The main difference is that we provide an all-in-one web platform for teams to develop, test and schedule their SQL pipelines. With one web interface and in 5 min, you can write a query, test it, add it to a schedule, push the changes to GitHub (or submit a PR) and monitor your jobs.

We make it easy to enforce software engineering best practices like version control and isolated deployments. For example, our version control works similarly to Looker. Analysts can work simultaneously from different branches while not having to use different tools nor use the command line.

What’s the rationale behind using JS instead of Python/Jinja? Any insights on that?

Great question :)

1. Speed. We wanted compilation to really, really fast. 2. In all honesty we just weren't big fans of Jinja, having used it for quite a while.
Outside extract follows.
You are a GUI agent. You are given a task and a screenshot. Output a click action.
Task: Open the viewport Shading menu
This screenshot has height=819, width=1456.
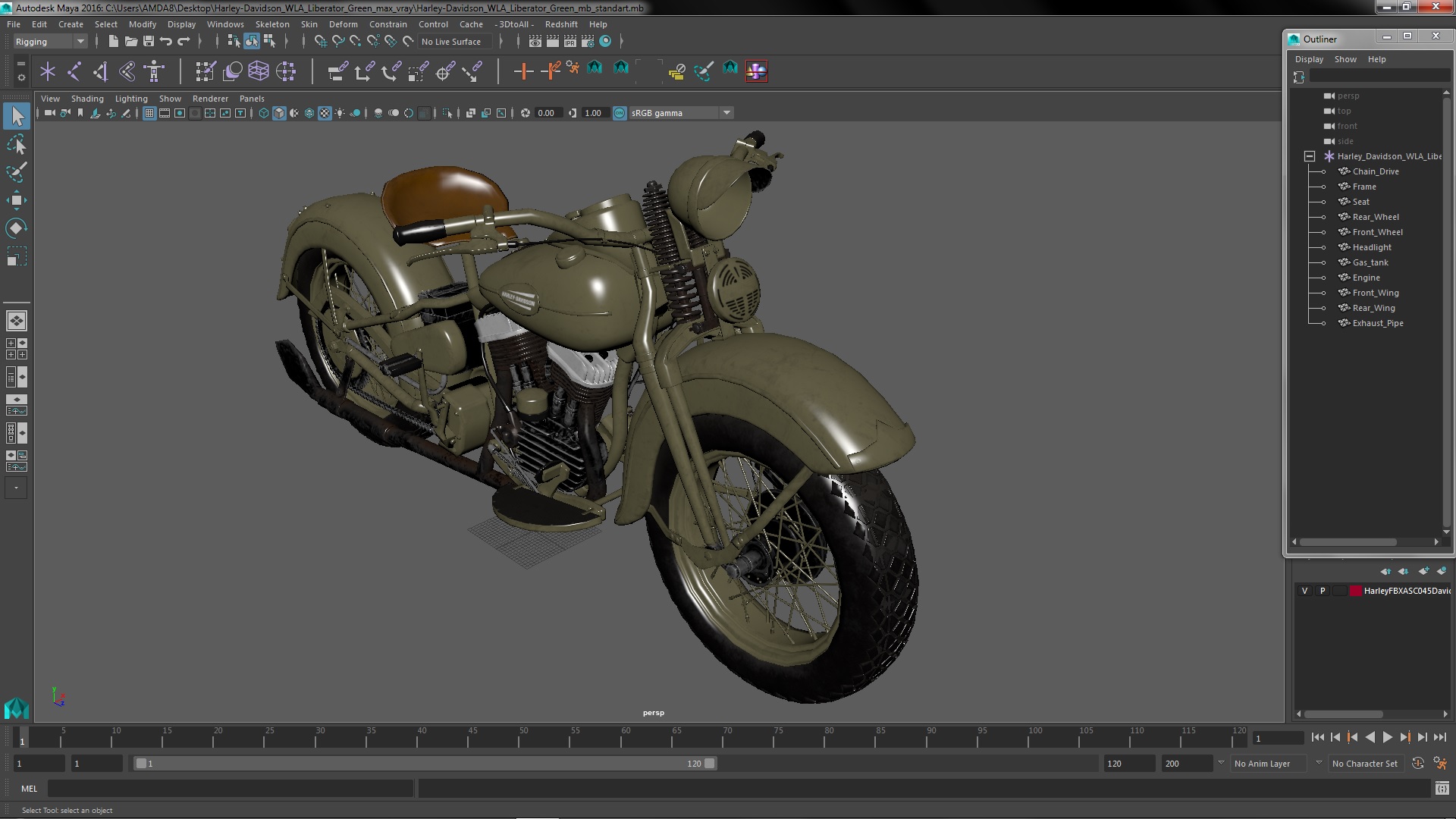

JS templating is OK out the box, and we are considering React like syntax in the future. 3. Love it or hate it, NPM packages are pretty easy to work with and we are working on a number of packages at the moment. 4. When you start to look at things like UDFs and Cloud functions which enables some really cool use cases, JS seems to be prevailing (in Snowflake and BigQuery at least).

I will admit though that we do usually get a bit of a shocked reply when people hear it's not Python!

I see your point but I think that data analysts are usually familiar with Python, not JS. The UI is cool and intuitive, it looks like you copied most of the concepts except Jinja from DBT. That's perfectly OK though, let's see where it goes!